Many pupils who left primary school in 2008 failed to grasp basics in maths
More than 30,000 pupils finish primary school in England at 11 with the maths ability of a seven-year-old, a report by the National Audit Office says.
So they are four years behind the expected level in mathematics as they start in secondary school education.
The NAO said the government had spent £2.3bn - an average of £572 per pupil - on primary maths teaching in 2006-07.
But it said the target of 78% of pupils reaching the expected level in maths and English by 2011 may not be met.
The NAO's investigation into primary maths teaching found almost a quarter of pupils who left primary school in the summer 2008 had failed to grasp the basics in maths.
Out of 588,000 children who sat the national curriculum test last year, 135,000 did not achieve the expected Level 4 at the end of Key Stage 2 of their education.
And 34,000 of these were only at the level expected at the end of Key Stage 1 (seven-year-olds).

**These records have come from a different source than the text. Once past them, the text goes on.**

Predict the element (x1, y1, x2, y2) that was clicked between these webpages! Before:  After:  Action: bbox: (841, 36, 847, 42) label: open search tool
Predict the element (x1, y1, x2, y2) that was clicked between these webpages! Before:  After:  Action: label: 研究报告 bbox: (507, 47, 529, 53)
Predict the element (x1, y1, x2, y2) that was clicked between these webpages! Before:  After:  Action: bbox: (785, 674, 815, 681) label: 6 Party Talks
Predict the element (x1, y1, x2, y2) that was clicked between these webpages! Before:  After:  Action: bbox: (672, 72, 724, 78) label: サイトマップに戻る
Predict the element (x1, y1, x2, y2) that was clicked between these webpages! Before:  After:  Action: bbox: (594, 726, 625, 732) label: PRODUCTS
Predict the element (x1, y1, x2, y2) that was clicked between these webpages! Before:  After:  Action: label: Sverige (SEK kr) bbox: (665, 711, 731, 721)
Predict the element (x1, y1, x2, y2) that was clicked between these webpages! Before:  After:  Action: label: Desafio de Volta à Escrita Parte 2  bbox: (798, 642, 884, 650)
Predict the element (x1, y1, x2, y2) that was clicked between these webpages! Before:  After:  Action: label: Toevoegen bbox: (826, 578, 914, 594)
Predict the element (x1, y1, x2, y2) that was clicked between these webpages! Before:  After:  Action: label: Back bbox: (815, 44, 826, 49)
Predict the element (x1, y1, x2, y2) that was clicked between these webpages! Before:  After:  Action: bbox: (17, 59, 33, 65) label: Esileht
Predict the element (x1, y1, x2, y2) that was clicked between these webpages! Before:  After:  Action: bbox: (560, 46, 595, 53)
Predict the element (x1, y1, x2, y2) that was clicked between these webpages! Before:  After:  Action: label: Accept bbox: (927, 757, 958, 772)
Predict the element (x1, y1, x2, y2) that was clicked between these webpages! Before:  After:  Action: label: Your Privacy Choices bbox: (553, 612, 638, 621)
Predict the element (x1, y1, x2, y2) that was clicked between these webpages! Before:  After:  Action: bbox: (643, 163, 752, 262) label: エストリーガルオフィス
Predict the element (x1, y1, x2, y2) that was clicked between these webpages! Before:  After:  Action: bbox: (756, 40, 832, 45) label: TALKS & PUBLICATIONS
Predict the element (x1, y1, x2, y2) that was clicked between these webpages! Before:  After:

Maths specialists in primaries
In June, the government announced 13,000 maths specialists would eventually be sent into England's primary schools to help improve maths teaching.
Ministers have committed £187m to train the specialists over the next 10 years.
The move followed a government-commissioned review of maths, led by Sir Peter Williams, which criticised the amount of training teachers received.
The UK was one of the few developed nations where it was acceptable to say you were "useless at maths", Sir Peter said.
Ability and ethnicity
The NAO study found variations in pupils' performance according to their ethnicity, with Chinese and Indian children doing consistently better than white children.
Pupils from black African, black Caribbean, Pakistani and Bangladeshi ethnic groups did "significantly less well".
The performance gap between disadvantaged groups and their peers was "very large".
"At Key Stage 2 the difference is currently 20 percentage points, with only a small narrowing of the gap over the past three years."
Girls were also found to be falling behind boys in national curriculum maths tests.
The NAO said able pupils also needed more support to do well in the subject.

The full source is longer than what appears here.